Even though a rocket's non-propellant, dry mass is often only between 1/5th and 1/20th of total mass, nevertheless this cost dominates. For hardware with the performance used in orbital launch vehicles, expenses of $2000–$10,000+ per kilogram of dry weight are common, primarily from engineering, fabrication, and testing; raw materials amount to typically around 2% of total expense.
Extreme performance requirements for rockets reaching orbit correlate with high cost, including intensive quality control to ensure reliability despite the limited safety factors allowable for weight reasons. Components produced in small numbers if not individually machined can prevent amortization of R&D and facility costs over mass production to the degree seen in more pedestrian manufacturing.

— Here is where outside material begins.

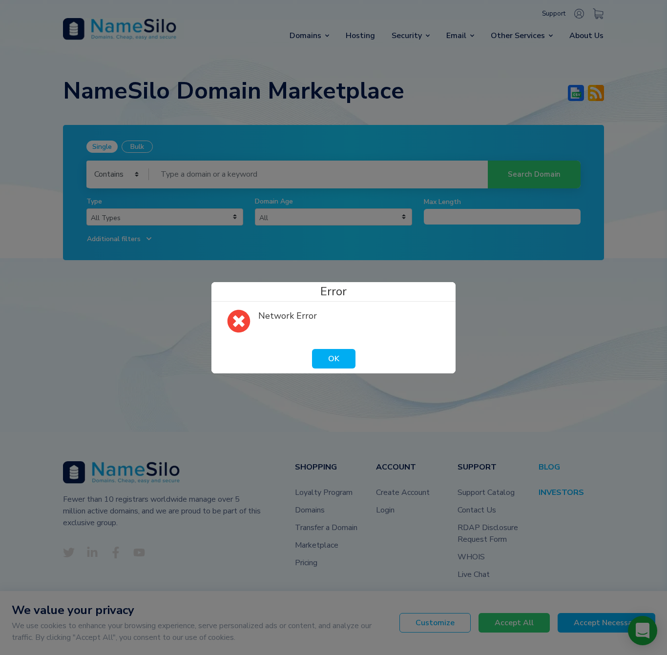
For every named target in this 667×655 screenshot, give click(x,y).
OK (333, 358)
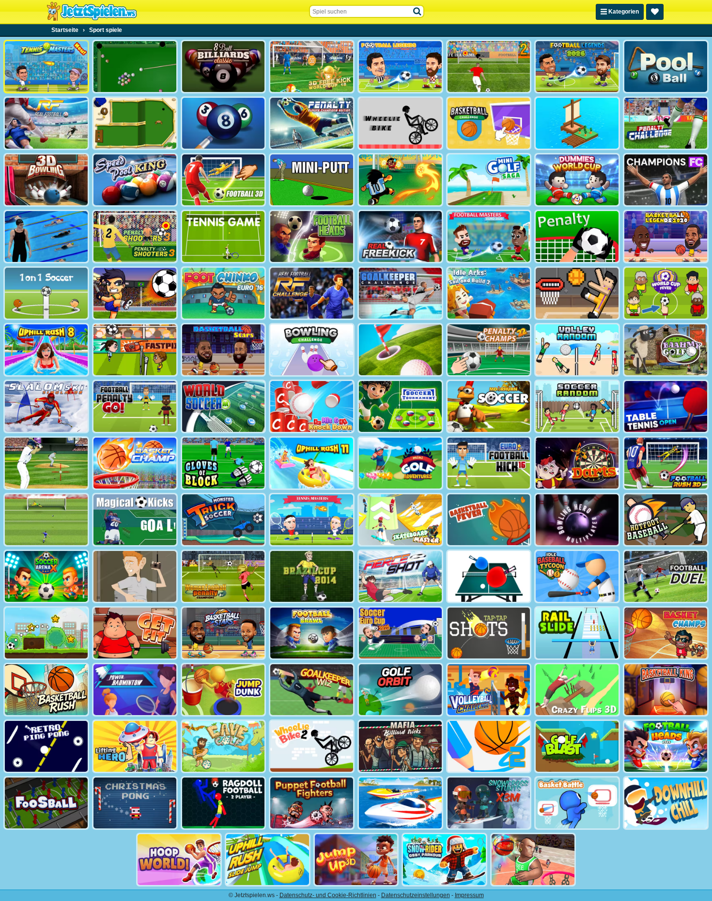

Amongst liquid-fueled rockets, complexity can be influenced by how much hardware must be lightweight, like pressure-fed engines can have two orders of magnitude lesser part count than pump-fed engines but lead to more weight by needing greater tank pressure, most often used in just small maneuvering thrusters as a consequence.
To change the preceding factors for orbital launch vehicles, proposed methods have included mass-producing simple rockets in large quantities or on large scale, or developing reusable rockets meant to fly very frequently to amortize their up-front expense over many payloads, or reducing rocket performance requirements by constructing a hypothetical non-rocket spacelaunch system for part of the velocity to orbit (or all of it but with most methods involving some rocket use).
The costs of support equipment, range costs and launch pads generally scale up with the size of the rocket, but vary less with launch rate, and so may be considered to be approximately a fixed cost.
Rockets in applications other than launch to orbit (such as military rockets and rocket-assisted take off), commonly not needing comparable performance and sometimes mass-produced, are often relatively inexpensive.